[Stored records]
BEGIN

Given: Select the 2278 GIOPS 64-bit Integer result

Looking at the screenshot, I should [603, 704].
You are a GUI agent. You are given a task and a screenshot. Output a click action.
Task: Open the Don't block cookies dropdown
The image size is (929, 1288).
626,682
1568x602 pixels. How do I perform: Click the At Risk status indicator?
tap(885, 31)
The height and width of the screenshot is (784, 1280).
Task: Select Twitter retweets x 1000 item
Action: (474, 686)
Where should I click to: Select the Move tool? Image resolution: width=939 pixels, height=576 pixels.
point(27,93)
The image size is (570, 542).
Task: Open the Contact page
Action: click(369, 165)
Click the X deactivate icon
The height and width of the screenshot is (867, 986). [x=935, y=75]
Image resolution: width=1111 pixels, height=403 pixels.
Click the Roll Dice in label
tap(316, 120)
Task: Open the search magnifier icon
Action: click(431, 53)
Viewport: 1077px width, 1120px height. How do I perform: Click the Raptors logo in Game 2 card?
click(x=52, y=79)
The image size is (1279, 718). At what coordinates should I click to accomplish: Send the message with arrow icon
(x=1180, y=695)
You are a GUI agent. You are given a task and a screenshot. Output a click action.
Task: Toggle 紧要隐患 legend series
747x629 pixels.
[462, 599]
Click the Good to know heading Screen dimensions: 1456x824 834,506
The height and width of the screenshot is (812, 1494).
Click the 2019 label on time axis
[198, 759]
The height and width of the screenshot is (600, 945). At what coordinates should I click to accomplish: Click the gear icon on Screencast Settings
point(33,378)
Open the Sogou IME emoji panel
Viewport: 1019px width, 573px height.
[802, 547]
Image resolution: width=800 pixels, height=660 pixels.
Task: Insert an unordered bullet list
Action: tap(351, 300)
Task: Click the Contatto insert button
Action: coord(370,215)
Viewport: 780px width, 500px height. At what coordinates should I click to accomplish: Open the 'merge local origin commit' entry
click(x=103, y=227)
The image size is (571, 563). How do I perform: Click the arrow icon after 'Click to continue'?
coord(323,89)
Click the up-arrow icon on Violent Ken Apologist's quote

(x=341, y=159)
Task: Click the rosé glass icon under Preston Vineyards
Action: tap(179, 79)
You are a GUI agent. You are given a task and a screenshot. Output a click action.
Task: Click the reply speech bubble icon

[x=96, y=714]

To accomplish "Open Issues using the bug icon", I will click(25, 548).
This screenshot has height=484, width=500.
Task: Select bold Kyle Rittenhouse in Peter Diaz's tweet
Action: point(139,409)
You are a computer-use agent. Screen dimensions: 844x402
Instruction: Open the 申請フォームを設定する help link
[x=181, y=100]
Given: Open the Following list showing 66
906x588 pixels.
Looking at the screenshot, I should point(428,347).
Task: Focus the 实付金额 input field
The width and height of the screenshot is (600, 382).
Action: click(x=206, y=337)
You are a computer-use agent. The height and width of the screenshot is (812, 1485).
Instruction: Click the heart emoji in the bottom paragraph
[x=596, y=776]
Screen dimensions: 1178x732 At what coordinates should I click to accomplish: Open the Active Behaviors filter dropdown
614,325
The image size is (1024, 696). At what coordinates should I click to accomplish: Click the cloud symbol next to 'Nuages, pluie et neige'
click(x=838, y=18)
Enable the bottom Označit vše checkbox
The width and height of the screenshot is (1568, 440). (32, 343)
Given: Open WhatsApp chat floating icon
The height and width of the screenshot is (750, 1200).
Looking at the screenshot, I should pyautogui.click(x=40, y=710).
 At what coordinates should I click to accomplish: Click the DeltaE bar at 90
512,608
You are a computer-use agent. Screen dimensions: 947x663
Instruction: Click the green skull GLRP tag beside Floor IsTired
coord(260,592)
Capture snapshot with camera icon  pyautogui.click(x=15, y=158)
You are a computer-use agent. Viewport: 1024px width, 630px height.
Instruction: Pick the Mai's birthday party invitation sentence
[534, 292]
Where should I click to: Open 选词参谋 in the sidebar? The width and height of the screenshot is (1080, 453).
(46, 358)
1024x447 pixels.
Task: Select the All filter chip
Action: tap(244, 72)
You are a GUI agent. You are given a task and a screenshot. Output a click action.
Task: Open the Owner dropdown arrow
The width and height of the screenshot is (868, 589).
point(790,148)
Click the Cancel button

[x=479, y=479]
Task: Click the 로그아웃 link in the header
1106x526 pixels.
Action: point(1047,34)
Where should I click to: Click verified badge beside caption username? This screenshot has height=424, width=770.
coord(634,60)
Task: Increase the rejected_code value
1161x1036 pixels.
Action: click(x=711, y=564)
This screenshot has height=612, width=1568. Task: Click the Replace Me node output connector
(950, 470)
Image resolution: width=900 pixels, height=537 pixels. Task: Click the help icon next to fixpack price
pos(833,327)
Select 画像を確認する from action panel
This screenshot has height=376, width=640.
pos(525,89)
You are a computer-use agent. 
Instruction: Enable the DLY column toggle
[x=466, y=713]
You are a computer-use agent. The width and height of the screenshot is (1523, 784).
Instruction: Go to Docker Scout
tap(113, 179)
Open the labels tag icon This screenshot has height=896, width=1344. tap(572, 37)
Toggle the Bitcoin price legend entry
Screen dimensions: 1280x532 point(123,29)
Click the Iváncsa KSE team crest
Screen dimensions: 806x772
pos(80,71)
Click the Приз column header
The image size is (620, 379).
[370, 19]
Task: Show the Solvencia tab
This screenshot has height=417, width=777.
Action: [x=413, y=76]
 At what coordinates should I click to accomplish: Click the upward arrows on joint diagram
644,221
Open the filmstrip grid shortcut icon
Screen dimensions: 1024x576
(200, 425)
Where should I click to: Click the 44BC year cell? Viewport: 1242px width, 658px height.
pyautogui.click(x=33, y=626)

END

* [Exercise goal]: Reproduce each entry from the records above, character for character.

* [Your response]:
Given: Select the 2278 GIOPS 64-bit Integer result

Looking at the screenshot, I should [603, 704].
You are a GUI agent. You are given a task and a screenshot. Output a click action.
Task: Open the Don't block cookies dropdown
The image size is (929, 1288).
626,682
1568x602 pixels. How do I perform: Click the At Risk status indicator?
tap(885, 31)
The height and width of the screenshot is (784, 1280).
Task: Select Twitter retweets x 1000 item
Action: (474, 686)
Where should I click to: Select the Move tool? Image resolution: width=939 pixels, height=576 pixels.
point(27,93)
The image size is (570, 542).
Task: Open the Contact page
Action: click(369, 165)
Click the X deactivate icon
The height and width of the screenshot is (867, 986). [x=935, y=75]
Image resolution: width=1111 pixels, height=403 pixels.
Click the Roll Dice in label
tap(316, 120)
Task: Open the search magnifier icon
Action: click(431, 53)
Viewport: 1077px width, 1120px height. How do I perform: Click the Raptors logo in Game 2 card?
click(x=52, y=79)
The image size is (1279, 718). At what coordinates should I click to accomplish: Send the message with arrow icon
(x=1180, y=695)
You are a GUI agent. You are given a task and a screenshot. Output a click action.
Task: Toggle 紧要隐患 legend series
747x629 pixels.
[462, 599]
Click the Good to know heading Screen dimensions: 1456x824 834,506
The height and width of the screenshot is (812, 1494).
Click the 2019 label on time axis
[198, 759]
The height and width of the screenshot is (600, 945). At what coordinates should I click to accomplish: Click the gear icon on Screencast Settings
point(33,378)
Open the Sogou IME emoji panel
Viewport: 1019px width, 573px height.
[802, 547]
Image resolution: width=800 pixels, height=660 pixels.
Task: Insert an unordered bullet list
Action: tap(351, 300)
Task: Click the Contatto insert button
Action: coord(370,215)
Viewport: 780px width, 500px height. At what coordinates should I click to accomplish: Open the 'merge local origin commit' entry
click(x=103, y=227)
The image size is (571, 563). How do I perform: Click the arrow icon after 'Click to continue'?
coord(323,89)
Click the up-arrow icon on Violent Ken Apologist's quote

(x=341, y=159)
Task: Click the rosé glass icon under Preston Vineyards
Action: tap(179, 79)
You are a GUI agent. You are given a task and a screenshot. Output a click action.
Task: Click the reply speech bubble icon

[x=96, y=714]

To accomplish "Open Issues using the bug icon", I will click(25, 548).
This screenshot has height=484, width=500.
Task: Select bold Kyle Rittenhouse in Peter Diaz's tweet
Action: point(139,409)
You are a computer-use agent. Screen dimensions: 844x402
Instruction: Open the 申請フォームを設定する help link
[x=181, y=100]
Given: Open the Following list showing 66
906x588 pixels.
Looking at the screenshot, I should point(428,347).
Task: Focus the 实付金额 input field
The width and height of the screenshot is (600, 382).
Action: click(x=206, y=337)
You are a computer-use agent. The height and width of the screenshot is (812, 1485).
Instruction: Click the heart emoji in the bottom paragraph
[x=596, y=776]
Screen dimensions: 1178x732 At what coordinates should I click to accomplish: Open the Active Behaviors filter dropdown
614,325
The image size is (1024, 696). At what coordinates should I click to accomplish: Click the cloud symbol next to 'Nuages, pluie et neige'
click(x=838, y=18)
Enable the bottom Označit vše checkbox
The width and height of the screenshot is (1568, 440). (32, 343)
Given: Open WhatsApp chat floating icon
The height and width of the screenshot is (750, 1200).
Looking at the screenshot, I should pyautogui.click(x=40, y=710).
 At what coordinates should I click to accomplish: Click the DeltaE bar at 90
512,608
You are a computer-use agent. Screen dimensions: 947x663
Instruction: Click the green skull GLRP tag beside Floor IsTired
coord(260,592)
Capture snapshot with camera icon  pyautogui.click(x=15, y=158)
You are a computer-use agent. Viewport: 1024px width, 630px height.
Instruction: Pick the Mai's birthday party invitation sentence
[534, 292]
Where should I click to: Open 选词参谋 in the sidebar? The width and height of the screenshot is (1080, 453).
(46, 358)
1024x447 pixels.
Task: Select the All filter chip
Action: tap(244, 72)
You are a GUI agent. You are given a task and a screenshot. Output a click action.
Task: Open the Owner dropdown arrow
The width and height of the screenshot is (868, 589).
point(790,148)
Click the Cancel button

[x=479, y=479]
Task: Click the 로그아웃 link in the header
1106x526 pixels.
Action: point(1047,34)
Where should I click to: Click verified badge beside caption username? This screenshot has height=424, width=770.
coord(634,60)
Task: Increase the rejected_code value
1161x1036 pixels.
Action: click(x=711, y=564)
This screenshot has height=612, width=1568. Task: Click the Replace Me node output connector
(950, 470)
Image resolution: width=900 pixels, height=537 pixels. Task: Click the help icon next to fixpack price
pos(833,327)
Select 画像を確認する from action panel
This screenshot has height=376, width=640.
pos(525,89)
You are a computer-use agent. 
Instruction: Enable the DLY column toggle
[x=466, y=713]
You are a computer-use agent. The width and height of the screenshot is (1523, 784).
Instruction: Go to Docker Scout
tap(113, 179)
Open the labels tag icon This screenshot has height=896, width=1344. tap(572, 37)
Toggle the Bitcoin price legend entry
Screen dimensions: 1280x532 point(123,29)
Click the Iváncsa KSE team crest
Screen dimensions: 806x772
pos(80,71)
Click the Приз column header
The image size is (620, 379).
[370, 19]
Task: Show the Solvencia tab
This screenshot has height=417, width=777.
Action: [x=413, y=76]
 At what coordinates should I click to accomplish: Click the upward arrows on joint diagram
644,221
Open the filmstrip grid shortcut icon
Screen dimensions: 1024x576
(200, 425)
Where should I click to: Click the 44BC year cell? Viewport: 1242px width, 658px height.
pyautogui.click(x=33, y=626)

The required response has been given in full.